Digital Advertising or the Bulgarian Version

Yesterday, I had yet again to meet a friend over beer and talk about life and business. At a certain moment, the conversation came to a previous post of mine concerning digital advertising and expandable banners (so far my most popular post by views and comments left).

My friend, a marketing professional with extensive brand management experience for a major global brewery with quite a few labels here in Bulgaria, was shocked how personally I am taking this issue. She argued that about 4% of the advertising budget in our country goes online, and very few CMOs take the Internet seriously. So, it is often indeed that whatever the agency offers or the CMO thinks that should be done, is executed without research, analysis and true measurement.  The approach is rather ATL-ish, which means mass media – “Yo, the client! This is the ad. Deal with it!”.

There are almost 1.5 Mn Bulgarian profiles on Facebook (out of a very ageing population of 7.5 Mn in total). There is also that thing called Wi-Fi that is available pretty much everywhere. As a matter of fact, the other day, a friend was able to get connected through a non-secure network in a God-forsaken village with 15 houses. How about that?!? Having that in mind, I think I am entitled to freely getting pissed off at the lack of professionalism and disregard of user experience.
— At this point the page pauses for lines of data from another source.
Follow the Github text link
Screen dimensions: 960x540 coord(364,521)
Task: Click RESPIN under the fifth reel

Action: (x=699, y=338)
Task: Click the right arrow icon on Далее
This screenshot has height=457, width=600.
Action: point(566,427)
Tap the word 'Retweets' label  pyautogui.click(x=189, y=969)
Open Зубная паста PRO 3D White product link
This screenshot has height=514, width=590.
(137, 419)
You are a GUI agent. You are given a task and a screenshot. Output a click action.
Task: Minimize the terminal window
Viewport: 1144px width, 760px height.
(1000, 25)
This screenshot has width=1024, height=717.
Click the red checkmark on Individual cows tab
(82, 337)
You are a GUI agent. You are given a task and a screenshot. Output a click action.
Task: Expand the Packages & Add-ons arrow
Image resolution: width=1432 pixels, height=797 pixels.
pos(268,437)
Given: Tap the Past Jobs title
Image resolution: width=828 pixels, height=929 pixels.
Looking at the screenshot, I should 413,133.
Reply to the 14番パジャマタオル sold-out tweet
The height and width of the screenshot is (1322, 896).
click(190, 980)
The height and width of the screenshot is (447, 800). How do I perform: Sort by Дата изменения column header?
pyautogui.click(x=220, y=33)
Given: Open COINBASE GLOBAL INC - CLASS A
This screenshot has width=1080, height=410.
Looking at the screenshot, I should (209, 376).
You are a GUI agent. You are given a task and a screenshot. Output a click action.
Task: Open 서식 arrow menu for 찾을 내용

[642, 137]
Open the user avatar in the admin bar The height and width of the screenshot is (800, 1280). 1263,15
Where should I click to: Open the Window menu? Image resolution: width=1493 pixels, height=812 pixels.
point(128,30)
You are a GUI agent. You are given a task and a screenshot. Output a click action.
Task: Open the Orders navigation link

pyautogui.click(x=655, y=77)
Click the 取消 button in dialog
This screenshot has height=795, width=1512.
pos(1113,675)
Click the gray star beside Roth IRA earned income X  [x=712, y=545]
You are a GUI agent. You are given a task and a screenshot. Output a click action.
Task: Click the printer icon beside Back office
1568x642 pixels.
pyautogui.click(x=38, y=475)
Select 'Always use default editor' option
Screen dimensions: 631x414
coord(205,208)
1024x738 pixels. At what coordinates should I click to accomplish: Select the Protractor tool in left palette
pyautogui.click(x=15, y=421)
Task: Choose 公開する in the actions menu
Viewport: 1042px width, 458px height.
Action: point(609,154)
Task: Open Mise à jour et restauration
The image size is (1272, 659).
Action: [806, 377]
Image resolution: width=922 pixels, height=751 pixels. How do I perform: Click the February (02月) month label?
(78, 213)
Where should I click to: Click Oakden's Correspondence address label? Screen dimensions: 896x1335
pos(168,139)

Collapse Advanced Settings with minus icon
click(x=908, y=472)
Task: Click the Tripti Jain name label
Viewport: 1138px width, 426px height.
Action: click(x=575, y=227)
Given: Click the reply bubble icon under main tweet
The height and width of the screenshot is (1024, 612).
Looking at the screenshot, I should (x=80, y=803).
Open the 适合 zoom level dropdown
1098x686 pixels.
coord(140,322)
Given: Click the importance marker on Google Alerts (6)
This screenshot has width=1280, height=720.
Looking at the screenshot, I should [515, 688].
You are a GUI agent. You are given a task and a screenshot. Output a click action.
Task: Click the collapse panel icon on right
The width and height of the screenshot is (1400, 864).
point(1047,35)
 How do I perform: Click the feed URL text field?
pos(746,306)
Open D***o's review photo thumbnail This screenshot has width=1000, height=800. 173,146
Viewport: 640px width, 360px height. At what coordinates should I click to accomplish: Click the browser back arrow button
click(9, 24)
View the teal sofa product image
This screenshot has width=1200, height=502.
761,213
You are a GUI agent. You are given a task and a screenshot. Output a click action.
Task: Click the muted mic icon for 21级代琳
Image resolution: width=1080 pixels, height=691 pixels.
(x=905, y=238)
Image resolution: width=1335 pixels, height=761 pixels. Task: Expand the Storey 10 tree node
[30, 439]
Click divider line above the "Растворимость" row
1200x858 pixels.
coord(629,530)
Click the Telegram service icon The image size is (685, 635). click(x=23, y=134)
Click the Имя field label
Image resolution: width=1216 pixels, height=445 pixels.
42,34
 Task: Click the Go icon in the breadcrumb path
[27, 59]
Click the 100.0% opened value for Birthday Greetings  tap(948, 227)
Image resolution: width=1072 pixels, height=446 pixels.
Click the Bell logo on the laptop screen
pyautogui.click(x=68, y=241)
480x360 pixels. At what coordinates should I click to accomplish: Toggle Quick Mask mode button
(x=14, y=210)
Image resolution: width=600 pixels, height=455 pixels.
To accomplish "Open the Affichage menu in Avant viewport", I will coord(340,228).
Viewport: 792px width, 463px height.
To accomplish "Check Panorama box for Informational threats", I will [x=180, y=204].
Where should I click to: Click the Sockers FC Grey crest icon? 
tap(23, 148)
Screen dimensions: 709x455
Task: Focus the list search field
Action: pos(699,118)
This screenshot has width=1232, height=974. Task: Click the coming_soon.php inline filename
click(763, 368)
In my mind, marketers are creating valuable experiences, maintaining relationships, and engaging the user. Whether it is the Internet, the mass media or mobile, the purpose of every advertising effort is to generate a positive outcome for the company – sales, cash, better brand/company image etc.

And this is not achieved through screaming at the customer or disrupting his/her life. Advertising campaigns should be carefully researched, planned, executed and analyzed. But more importantly, they should attract, tease and appeal. And if your CMO does not understand that, your job is to point out, without fear of losing your job.

Remember, your boss is the customer! He is the one that pays your salary, mortgage and your daughter’s piano lessons! His Highness is the one that truly writes your performance sheet, no matter what corporate mumbo-jumbo the office uses in their praise.

Copyright © 2010 Borislav Kiprin. All Rights Reserved.


  1. Eric Reiss August 11, 2010 at 10:38 am

    GREAT article! And how curious about the wireless. Here in Denmark, access to the full range of internet services via a phone is either very limited or very expensive. And if I go to the United States, despite free wi-fi at McDonalds and Starbucks, I risk a bill of almost USD 200 per day if I let my phone roam.

    But to your main point. The ads ARE annoying, particularly those that physically get in the way of what I want to read. I take this personally, too, and often boycott products whose advertising I object to.

    Again, great post, Borislav. Remember, if we don’t demand better conditions, we will never receive them.

    1. Borislav Kiprin August 11, 2010 at 11:13 am

      Thank you, Eric!

      I completely agree that the user and the general public for that matter should voice out disagreements and fight for better life, experience and basically quality. There is so much crap around us that we blindly decide to ignore, not considering the fact that we are giving away inch by inch our freedom of choice, speech and personality.

      I hope we’ll have the opportunity to sit down over a lager soon. I am piling up info from my Bulgarian surrounding here that you will find interesting to learn.